* Exercise requirements
Repeat the entries verbatim, covering the stretch from the line containing "Click the red flag beside MANAUSD symbol" through the end of the entries.

* Provided data
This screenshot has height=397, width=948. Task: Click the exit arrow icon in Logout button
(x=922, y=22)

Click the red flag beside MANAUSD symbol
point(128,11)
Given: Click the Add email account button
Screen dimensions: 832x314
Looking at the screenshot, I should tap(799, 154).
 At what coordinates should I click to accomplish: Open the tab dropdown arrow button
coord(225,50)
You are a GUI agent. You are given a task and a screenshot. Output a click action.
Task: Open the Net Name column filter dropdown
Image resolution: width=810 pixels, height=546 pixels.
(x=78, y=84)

* Response
Click the red flag beside MANAUSD symbol
point(128,11)
Given: Click the Add email account button
Screen dimensions: 832x314
Looking at the screenshot, I should tap(799, 154).
 At what coordinates should I click to accomplish: Open the tab dropdown arrow button
coord(225,50)
You are a GUI agent. You are given a task and a screenshot. Output a click action.
Task: Open the Net Name column filter dropdown
Image resolution: width=810 pixels, height=546 pixels.
(x=78, y=84)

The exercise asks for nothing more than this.